Einen ganz besonderen Anzapfer hat dieses Jahr das Schützenlisl Volkssängerzelt auf der Oidn Wiesn: Beim neuen Festwirte-Trio Michi Bietsch, Florian Fendt und Manfred Kneifel wird einer der bekanntesten Kirchenmänner des Landes den Schlegel auf den Wechsel hauen: Pfarrer Rainer Maria Schießler, der früher auf der Wiesn gekellnert hat.

Im Schützenzelt gibt’s immer wieder mal, so auch heuer, die Möglichkeit, sich fürs Anzapfen zu bewerben – vorausgesetzt, man ist eine Frau. "Viele Mädels bewerben sich, dann gibt’s ein Losverfahren", erzählt Wiesnwirt Mathias Reinbold.
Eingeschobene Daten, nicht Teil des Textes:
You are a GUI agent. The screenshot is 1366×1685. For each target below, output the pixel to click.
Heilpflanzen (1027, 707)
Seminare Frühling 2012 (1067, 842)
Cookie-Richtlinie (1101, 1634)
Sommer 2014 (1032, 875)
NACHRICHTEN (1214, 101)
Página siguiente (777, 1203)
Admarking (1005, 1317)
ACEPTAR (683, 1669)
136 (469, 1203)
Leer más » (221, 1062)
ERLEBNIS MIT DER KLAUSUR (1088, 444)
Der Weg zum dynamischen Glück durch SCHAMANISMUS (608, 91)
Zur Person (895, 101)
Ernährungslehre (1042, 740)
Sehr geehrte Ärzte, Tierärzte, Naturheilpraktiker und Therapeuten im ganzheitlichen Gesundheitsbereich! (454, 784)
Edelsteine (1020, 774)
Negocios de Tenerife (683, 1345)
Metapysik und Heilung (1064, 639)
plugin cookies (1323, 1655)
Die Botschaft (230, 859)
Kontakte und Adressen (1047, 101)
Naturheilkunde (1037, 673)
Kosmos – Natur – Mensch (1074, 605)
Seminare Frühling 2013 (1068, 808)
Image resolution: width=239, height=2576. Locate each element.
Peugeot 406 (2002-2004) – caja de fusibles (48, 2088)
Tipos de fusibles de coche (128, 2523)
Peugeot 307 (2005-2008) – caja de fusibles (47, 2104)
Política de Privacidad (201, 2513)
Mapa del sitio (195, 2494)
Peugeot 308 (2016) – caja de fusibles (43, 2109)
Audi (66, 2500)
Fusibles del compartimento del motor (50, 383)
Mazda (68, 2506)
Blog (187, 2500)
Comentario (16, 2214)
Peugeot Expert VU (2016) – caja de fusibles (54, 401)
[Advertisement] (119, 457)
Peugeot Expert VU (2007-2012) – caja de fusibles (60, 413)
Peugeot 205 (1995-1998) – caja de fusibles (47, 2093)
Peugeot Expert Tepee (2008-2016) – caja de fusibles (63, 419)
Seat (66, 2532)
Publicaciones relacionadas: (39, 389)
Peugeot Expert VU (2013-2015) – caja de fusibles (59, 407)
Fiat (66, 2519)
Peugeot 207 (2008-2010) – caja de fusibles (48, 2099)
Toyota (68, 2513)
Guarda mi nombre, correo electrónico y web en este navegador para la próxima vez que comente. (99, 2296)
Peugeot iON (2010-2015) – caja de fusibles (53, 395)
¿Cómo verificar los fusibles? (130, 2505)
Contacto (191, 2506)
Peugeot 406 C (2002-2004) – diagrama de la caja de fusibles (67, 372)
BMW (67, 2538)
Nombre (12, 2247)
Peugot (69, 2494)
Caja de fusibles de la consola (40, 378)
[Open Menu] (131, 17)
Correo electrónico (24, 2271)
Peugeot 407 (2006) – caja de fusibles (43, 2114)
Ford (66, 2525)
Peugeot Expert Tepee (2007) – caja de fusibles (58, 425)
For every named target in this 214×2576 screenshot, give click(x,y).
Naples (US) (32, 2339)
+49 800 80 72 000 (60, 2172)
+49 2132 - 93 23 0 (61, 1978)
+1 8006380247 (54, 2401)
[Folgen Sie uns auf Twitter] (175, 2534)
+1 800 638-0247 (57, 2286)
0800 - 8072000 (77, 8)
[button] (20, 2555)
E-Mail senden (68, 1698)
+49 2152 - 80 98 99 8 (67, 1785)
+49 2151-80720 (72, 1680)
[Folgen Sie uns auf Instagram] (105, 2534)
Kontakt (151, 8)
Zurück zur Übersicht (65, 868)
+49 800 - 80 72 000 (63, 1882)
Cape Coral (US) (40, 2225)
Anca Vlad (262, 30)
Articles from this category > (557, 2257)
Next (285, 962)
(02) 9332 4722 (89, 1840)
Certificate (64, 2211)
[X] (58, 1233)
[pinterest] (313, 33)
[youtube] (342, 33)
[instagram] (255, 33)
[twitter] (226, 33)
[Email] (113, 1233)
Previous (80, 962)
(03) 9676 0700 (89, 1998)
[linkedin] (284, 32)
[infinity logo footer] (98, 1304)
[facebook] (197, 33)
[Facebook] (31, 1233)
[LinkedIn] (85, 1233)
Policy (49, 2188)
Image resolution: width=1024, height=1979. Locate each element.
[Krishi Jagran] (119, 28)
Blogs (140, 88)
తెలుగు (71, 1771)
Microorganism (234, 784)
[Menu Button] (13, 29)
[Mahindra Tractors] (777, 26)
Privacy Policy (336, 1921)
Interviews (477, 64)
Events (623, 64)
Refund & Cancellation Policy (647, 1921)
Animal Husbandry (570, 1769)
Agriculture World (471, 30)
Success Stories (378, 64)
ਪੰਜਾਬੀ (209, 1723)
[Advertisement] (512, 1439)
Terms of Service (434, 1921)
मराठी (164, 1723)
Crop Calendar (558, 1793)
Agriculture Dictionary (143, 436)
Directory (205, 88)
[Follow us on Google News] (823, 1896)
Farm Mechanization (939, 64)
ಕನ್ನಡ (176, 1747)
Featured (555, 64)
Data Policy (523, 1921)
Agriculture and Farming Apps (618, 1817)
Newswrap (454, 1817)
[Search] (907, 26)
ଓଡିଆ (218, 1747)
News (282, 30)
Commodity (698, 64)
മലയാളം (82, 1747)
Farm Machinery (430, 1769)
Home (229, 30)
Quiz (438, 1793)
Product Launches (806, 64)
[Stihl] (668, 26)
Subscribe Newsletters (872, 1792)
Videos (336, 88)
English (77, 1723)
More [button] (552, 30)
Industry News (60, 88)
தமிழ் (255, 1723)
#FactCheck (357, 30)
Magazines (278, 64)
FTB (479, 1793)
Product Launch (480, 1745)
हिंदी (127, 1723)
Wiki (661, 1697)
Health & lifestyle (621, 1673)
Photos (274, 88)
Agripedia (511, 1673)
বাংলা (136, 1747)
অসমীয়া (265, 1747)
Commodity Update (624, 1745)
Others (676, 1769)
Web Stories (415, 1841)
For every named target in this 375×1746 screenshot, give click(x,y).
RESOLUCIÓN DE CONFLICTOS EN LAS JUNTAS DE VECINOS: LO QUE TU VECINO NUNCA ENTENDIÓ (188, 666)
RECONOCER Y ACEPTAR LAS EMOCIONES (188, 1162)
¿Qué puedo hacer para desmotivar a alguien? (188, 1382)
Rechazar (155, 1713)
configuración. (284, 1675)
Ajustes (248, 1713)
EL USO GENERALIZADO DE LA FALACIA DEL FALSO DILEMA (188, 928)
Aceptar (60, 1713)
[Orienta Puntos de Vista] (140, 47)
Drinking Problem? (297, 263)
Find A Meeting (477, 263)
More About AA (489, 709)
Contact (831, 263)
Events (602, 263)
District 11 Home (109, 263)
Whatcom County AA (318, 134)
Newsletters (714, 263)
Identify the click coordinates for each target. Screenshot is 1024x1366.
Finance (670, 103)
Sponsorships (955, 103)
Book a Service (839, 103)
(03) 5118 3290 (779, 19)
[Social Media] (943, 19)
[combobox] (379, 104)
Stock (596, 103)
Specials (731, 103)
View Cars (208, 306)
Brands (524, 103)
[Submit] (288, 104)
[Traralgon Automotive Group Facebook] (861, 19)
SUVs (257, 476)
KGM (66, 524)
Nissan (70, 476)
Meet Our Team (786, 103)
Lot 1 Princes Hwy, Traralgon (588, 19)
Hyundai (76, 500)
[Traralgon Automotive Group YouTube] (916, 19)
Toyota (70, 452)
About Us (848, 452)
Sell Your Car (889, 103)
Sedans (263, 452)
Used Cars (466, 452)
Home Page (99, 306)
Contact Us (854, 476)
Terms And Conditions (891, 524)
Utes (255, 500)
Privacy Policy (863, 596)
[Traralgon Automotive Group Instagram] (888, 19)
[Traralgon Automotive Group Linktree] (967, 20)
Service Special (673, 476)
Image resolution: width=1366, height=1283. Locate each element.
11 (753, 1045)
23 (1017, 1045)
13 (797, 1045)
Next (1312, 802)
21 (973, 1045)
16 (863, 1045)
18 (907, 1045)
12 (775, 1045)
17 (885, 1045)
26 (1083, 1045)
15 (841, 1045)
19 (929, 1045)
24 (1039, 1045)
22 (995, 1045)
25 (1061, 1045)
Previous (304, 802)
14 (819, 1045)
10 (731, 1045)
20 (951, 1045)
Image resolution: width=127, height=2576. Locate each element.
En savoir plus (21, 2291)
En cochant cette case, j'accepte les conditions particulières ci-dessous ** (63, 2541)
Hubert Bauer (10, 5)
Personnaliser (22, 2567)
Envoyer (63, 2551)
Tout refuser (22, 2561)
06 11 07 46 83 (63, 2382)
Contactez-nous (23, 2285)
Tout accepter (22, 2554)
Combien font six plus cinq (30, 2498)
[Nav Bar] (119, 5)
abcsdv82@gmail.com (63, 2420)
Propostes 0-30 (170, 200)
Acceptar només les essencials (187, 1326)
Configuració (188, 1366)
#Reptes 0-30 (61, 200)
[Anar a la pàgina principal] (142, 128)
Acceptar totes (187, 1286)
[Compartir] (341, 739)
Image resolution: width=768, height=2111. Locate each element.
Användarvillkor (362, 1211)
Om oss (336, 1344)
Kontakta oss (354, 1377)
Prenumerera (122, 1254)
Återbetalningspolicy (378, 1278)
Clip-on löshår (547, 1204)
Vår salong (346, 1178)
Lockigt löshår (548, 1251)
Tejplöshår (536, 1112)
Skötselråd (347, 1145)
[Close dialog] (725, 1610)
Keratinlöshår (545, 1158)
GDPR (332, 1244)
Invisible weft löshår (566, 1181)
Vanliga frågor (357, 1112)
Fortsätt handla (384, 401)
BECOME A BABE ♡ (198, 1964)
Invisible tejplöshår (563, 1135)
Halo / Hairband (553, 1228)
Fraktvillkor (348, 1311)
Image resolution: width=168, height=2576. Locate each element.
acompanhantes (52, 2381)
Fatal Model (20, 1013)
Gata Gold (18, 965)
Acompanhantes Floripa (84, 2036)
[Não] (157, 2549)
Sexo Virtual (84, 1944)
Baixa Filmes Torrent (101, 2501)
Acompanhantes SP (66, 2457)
Die Auserwählte könne bei Löwenbräu ein kleines Training bekommen. Trotzdem kam’s auch schon mal zu einem Fass-Anstich mit zwölf Schlägen. Der Stimmung im Zelt tat’s keinen Abbruch. Ganz unkompliziert geht die Auswahl im Festzelt Zur Bratwurst bei Werner und Eva Hochreiter vonstatten. "Meistens schauen wir uns am Eröffnungstag der Wiesn die Gästeliste an und entscheiden dann spontan, wer anzapfen darf", sagt Werner Hochreiter von der Bratwurst: "Manchmal macht’s auch Eva."
Hier wird nicht angezapft
Richtig Power am Fass und perfekte Treffsicherheit zeigt alljährlich auch Steffi Spendler, die Wiesnwirtin vom Löwenbräu-Festzelt. Erstmals wird dieses Jahr auch in der Bräurosl von Peter und Franziska Reichert (die heuer geheiratet haben – AZ berichtete) die Wirtin zum Schlegel greifen. "Das hat sich Peter gewünscht", erzählt Franziska Reichert, die für kommenden Samstag auch schon längst ein Anzapftraining absolviert hat.
In etlichen Festzelten bringen die Wirte das Bier selbst zum Fließen, beispielsweise Thomas Vollmer (Augustinerzelt) oder Peter Inselkammer (Armbrustschützenzelt). Im Paulanerzelt, das dieses Jahr erstmals von Lorenz und Christine Stiftl betrieben wird, zapft mit Christian Dahncke traditionsgemäß der Braumeister an.
In der Ochsenbraterei wird indes tatsächlich gar nicht angezapft. Dort fließt das Wiesnbier nach der Begrüßung und einem Tusch einfach ab zwölf Uhr. Festwirtin Antje Haberl sagt: "Die Ehre des Anzapfens gehört doch traditionell unserem Oberbürgermeister."